Work required:
Everything from the line with "The image size" through the last line of the data below should be copied exactly, apart from the pictures.

Data to use:
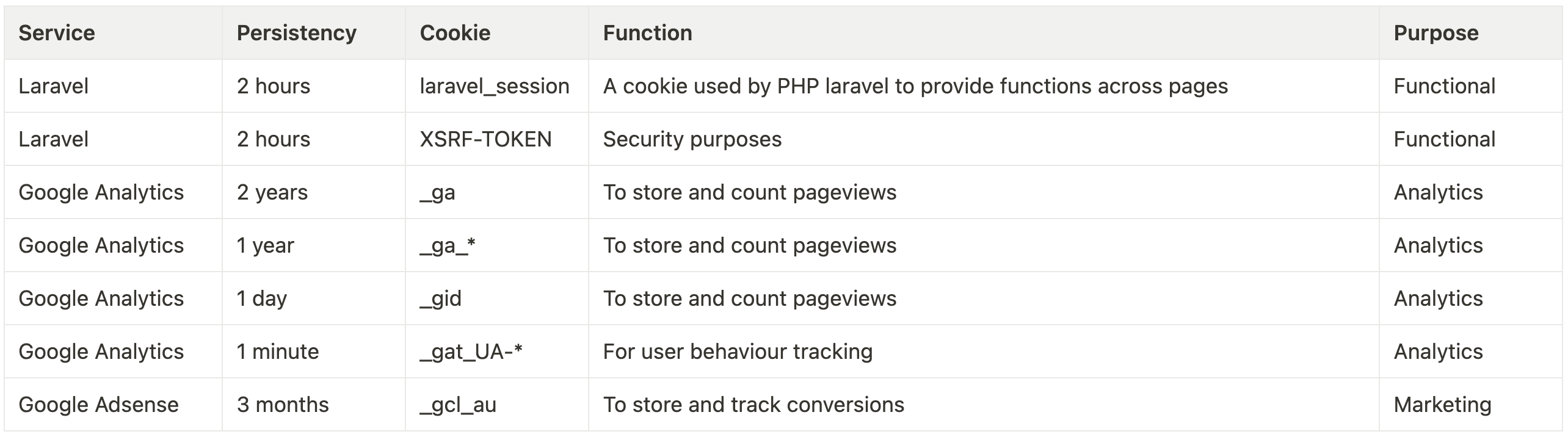
Task: Click the 3 months persistency cell
Action: pos(314,405)
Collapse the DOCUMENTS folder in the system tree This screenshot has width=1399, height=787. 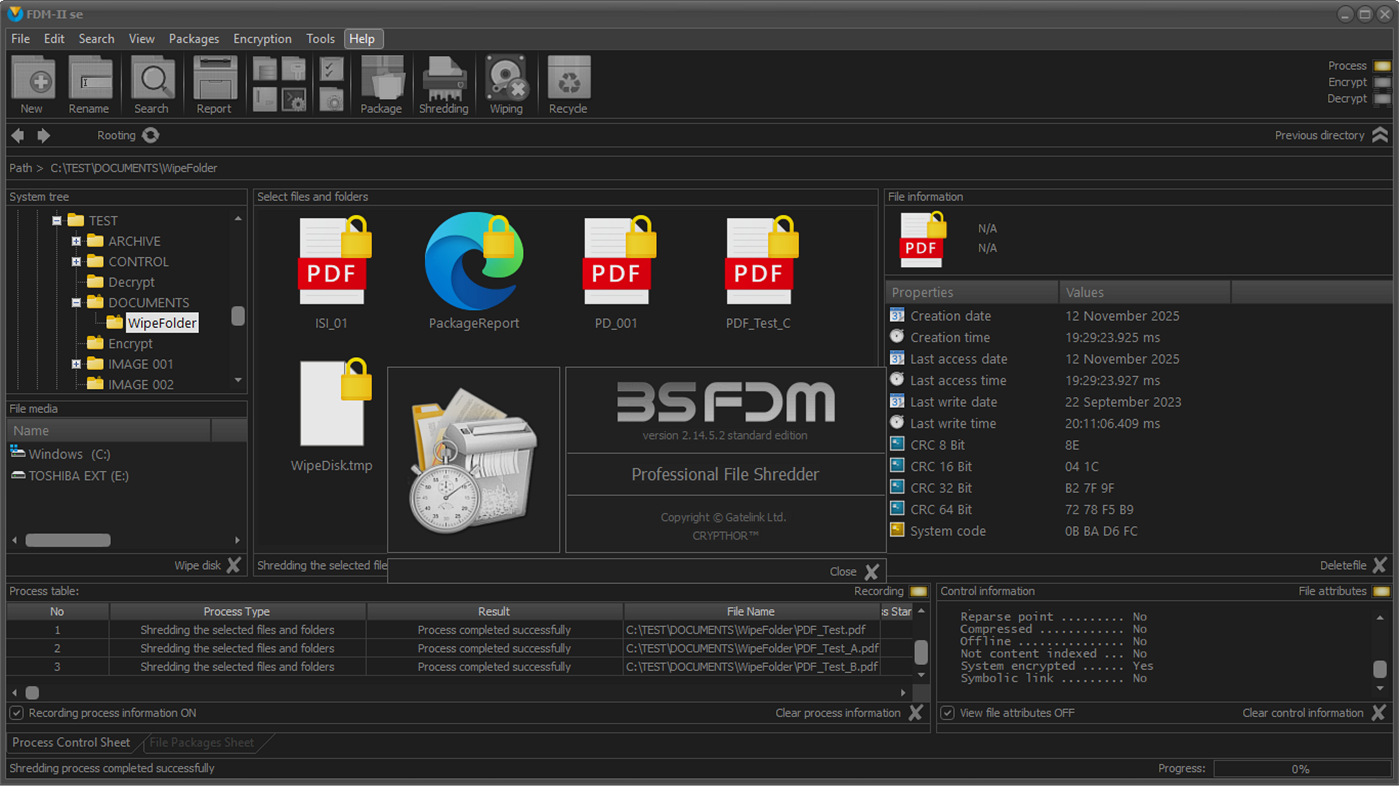pyautogui.click(x=76, y=302)
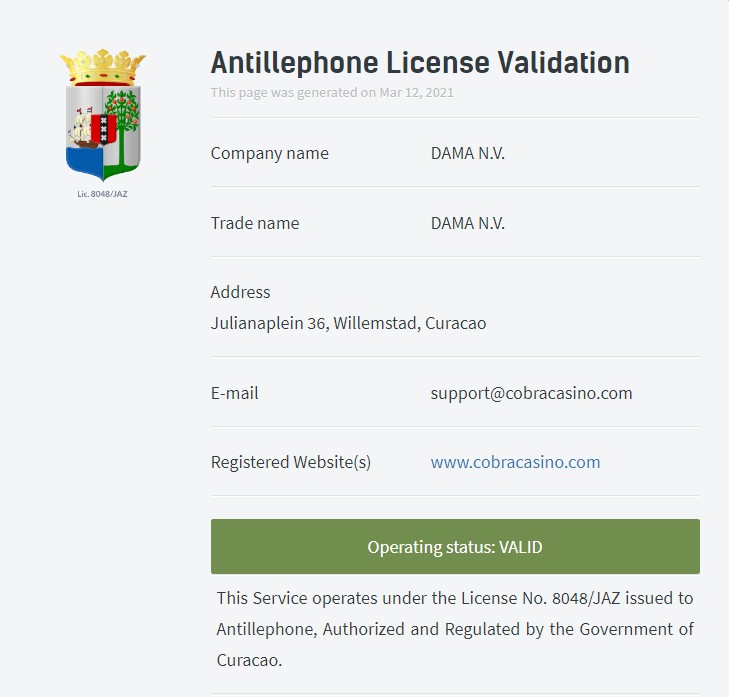Click the E-mail label
This screenshot has height=697, width=729.
(234, 393)
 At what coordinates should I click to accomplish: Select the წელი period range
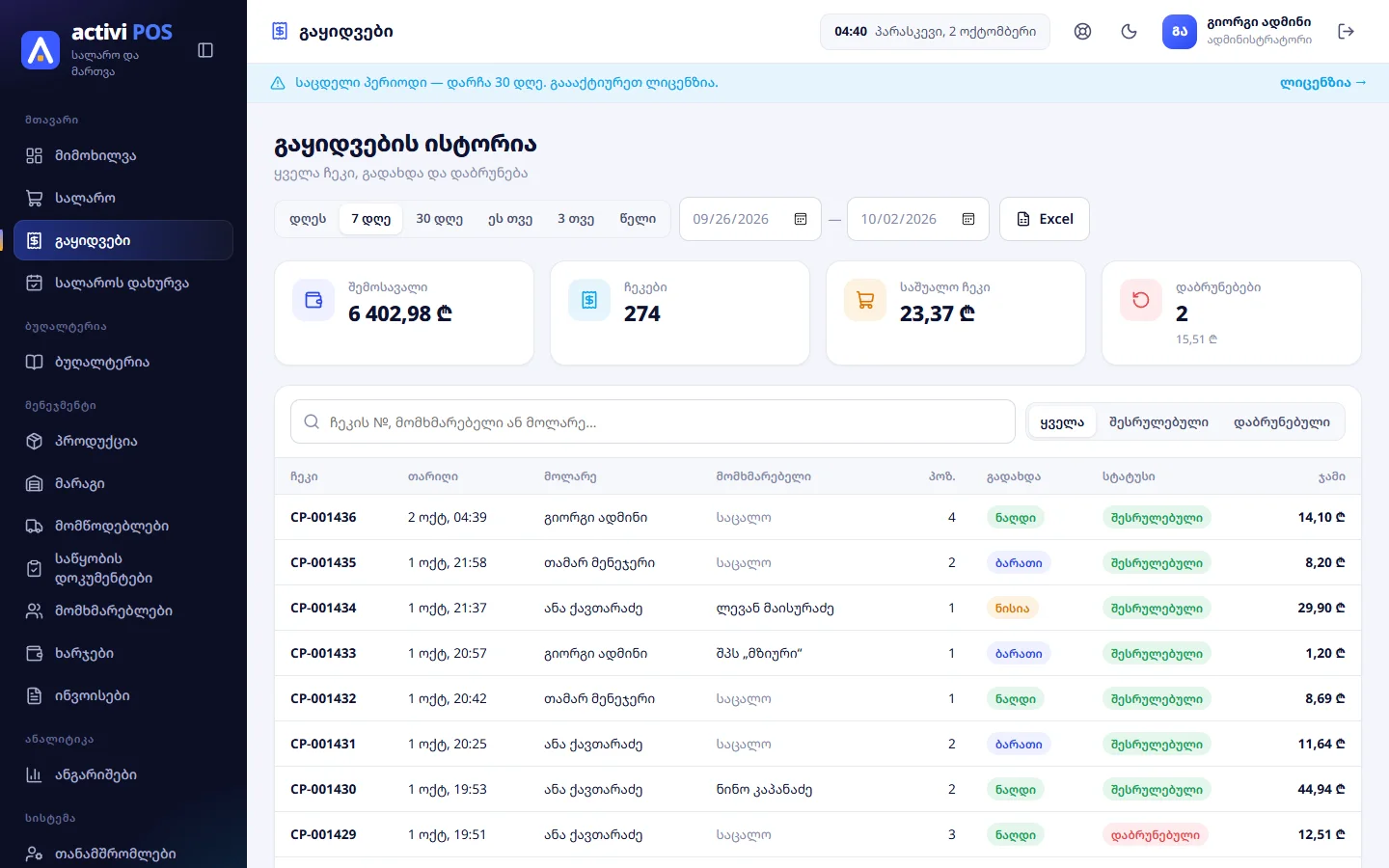638,219
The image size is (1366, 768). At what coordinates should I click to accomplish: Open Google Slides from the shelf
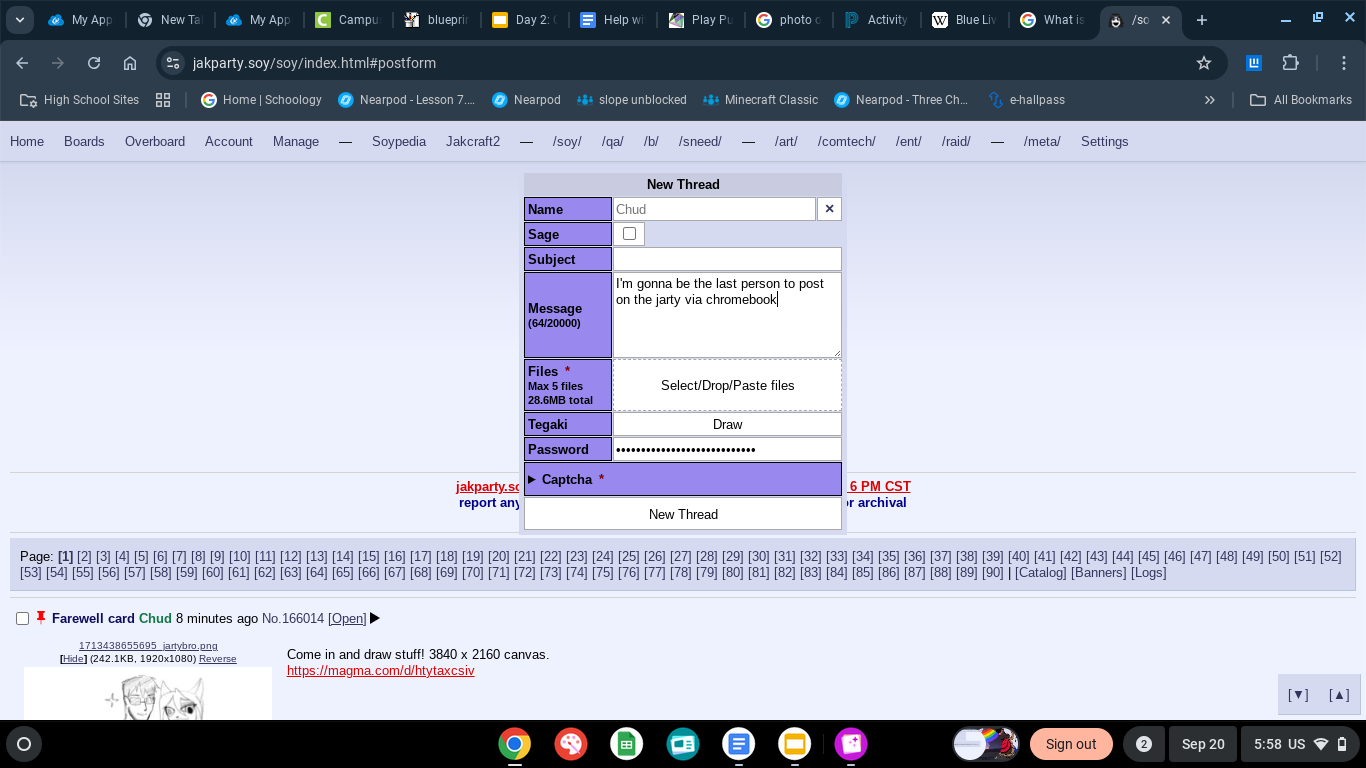click(795, 744)
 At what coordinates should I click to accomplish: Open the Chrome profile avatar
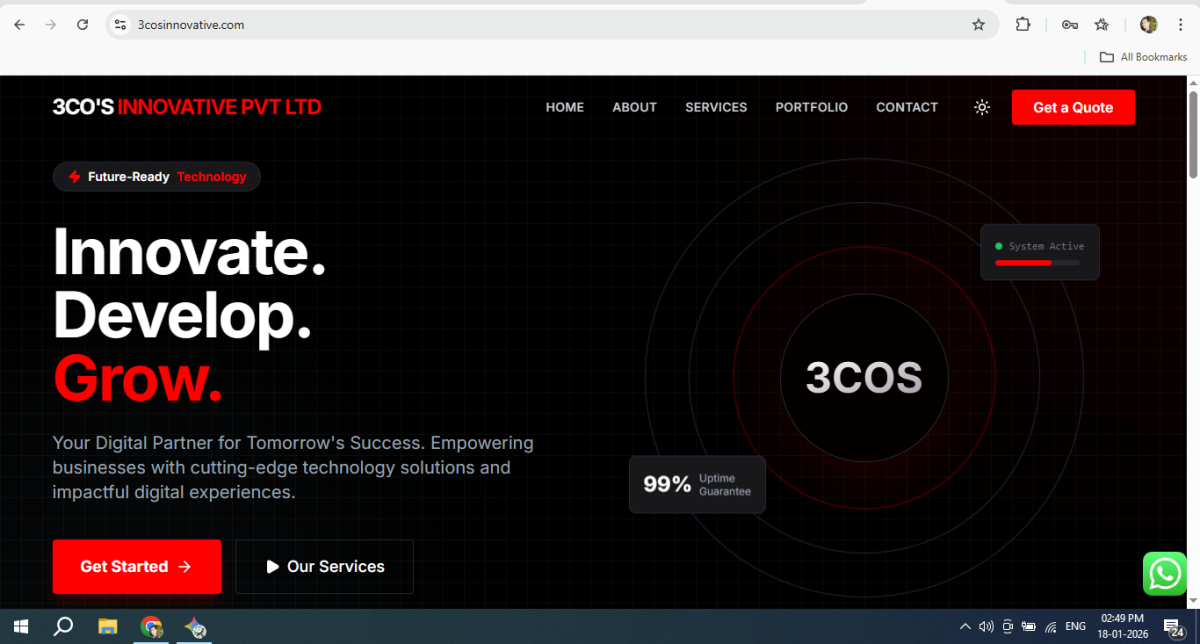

Answer to the problem:
The image size is (1366, 768). At what coordinates should I click to accomplish: Open Google Slides from the shelf
click(795, 744)
 At what coordinates should I click to accomplish: Open the Chrome profile avatar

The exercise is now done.